PROMPT 1: In the forum thread about the evaluation metric, what do the normalized weights for each sample sum to?
PROMPT 2: Carry the forum thread about the evaluation metric forward from its last post.

READING TEXT:
• • •

Clarification requested on evaluation metric

Hello @team, looking at the evaluation metric given on the challenge overview page, it appears that there is no penalty for incorrect predictions - is this correct? I hope not, because in that case, confidence scores of 1 for every prediction will maximise the score for correct predictions without incurring any penalty for wrong predictions.

Hi @ogneebho.mukhopadhya,

There’s no penalty for incorrect predictions. The confidence score is never used directly as a weight - weights are assigned to predictions based on confidence scores, but they are normalized to guarantee that sum of weights for each sample equals 1.

Onward Team

OK, thanks for the clarification. So, if I understand right, confidence scores of 1, 0.8 and 0.2 would translate into weights of 0.5, 0.4 and 0.1, is that correct?

Hi @ogneebho.mukhopadhya

The weight mapping is confidental at this time, but you are correct that they are normalized so that they sum to 1. Here are a couple of resources will help you get started in designing your confidence metric:

  1. Binary Classification with MC-Dropout Models
  2. Introduction to Probabilistic Classification

Onward Team

1 Like

Hi,

I am a bit confused with the metric as well.

  1. In this formula what are w coefficients?
  2. c seems to be the confidence scores that we submit. Are they only used to sort 3 predictions for each query image? Are they somehow related to w or are they only used for ordering the predictions?
1 Like

While we are here, I have another doubt as well. The formula says “ai,k is the boolean accuracy for k-th patch”. I interpret ‘boolean accuracy’ here to mean that each image in the query set will be considered to have exactly one correct match in the image corpus (e.g. Image 1 in the query set will only correspond to Image D in the image corpus, and any other suggestion will get a score of 0). Is this interpretation correct?

• • •

COLLECTED DATA:
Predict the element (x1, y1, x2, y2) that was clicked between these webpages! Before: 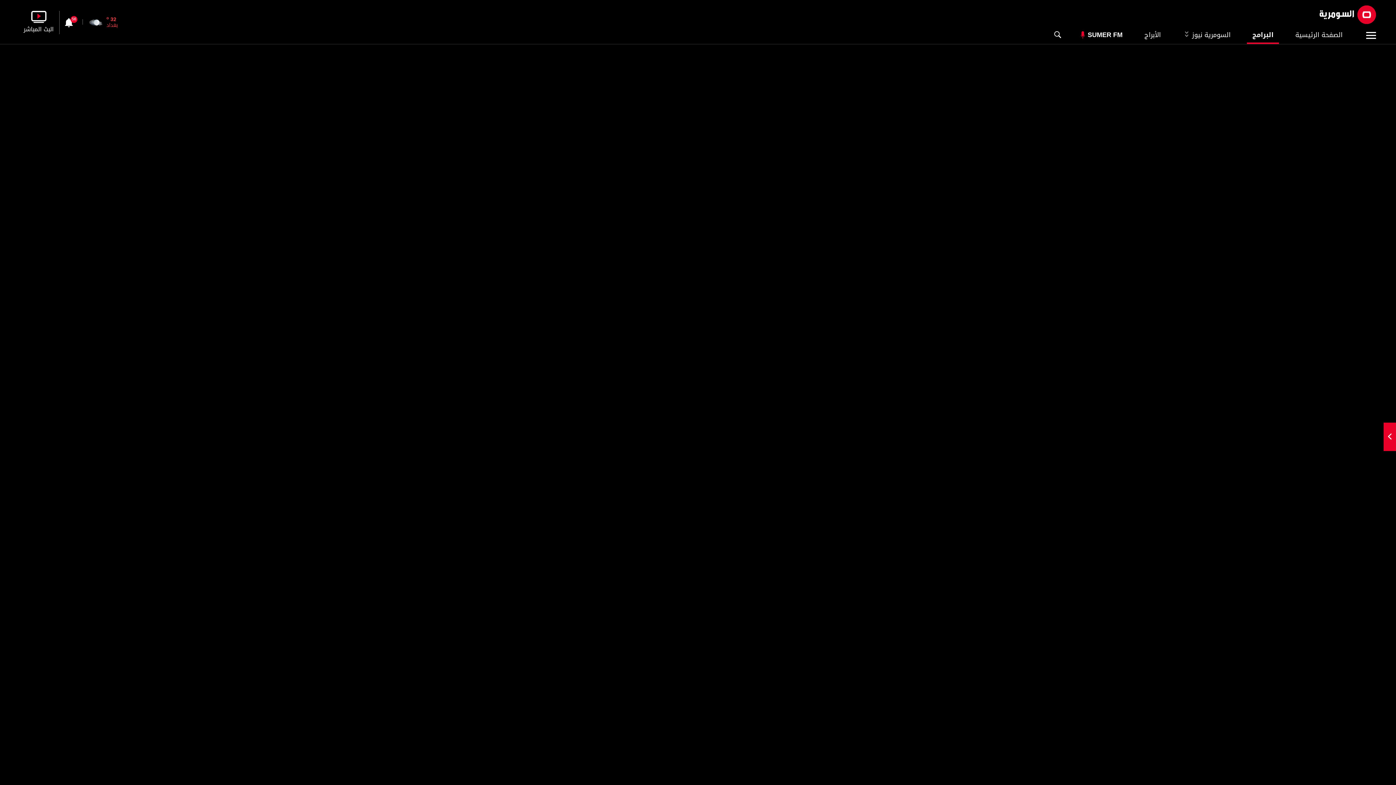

• • •

EXERCISE RESPONSE 1: They sum to 1.

EXERCISE RESPONSE 2:
1 Like

Hi @dmitry.ulyanov.msu

The w coefficients are normalized weights that are fixed global parameters of the scoring algorithm.
You’re correct - c are the confidence scores from your submissions. They are used to assign weights w to each prediction. They will are also used to calculate calibration metrics to decide who will be awarded the prize for the best calibrated confidence algorithm.

@ogneebho.mukhopadhya
The boolean accuracy here is defined with regards to binary classification problem: Does predicted image 1 from the image corpus belong to the same class as reference image A from the query set?
Each image in the query set has the minimum of three matches in the image corpus so that you can always get score of exactly class_weight for each reference patch.

Onward Team

1 Like

Hi Onward Team,

Currently, your scorer on the backend allows submitting a single image as a 3 retrieval results. And obviously such solution has a better score than a correct one where all retrieved images are different. Please correct this, otherwise, people will abuse it.

Best,
Dmitry

1 Like

Hi @dmitry.ulyanov.msu

Thank you for raising this issue for us, we have updated the scoring at this time.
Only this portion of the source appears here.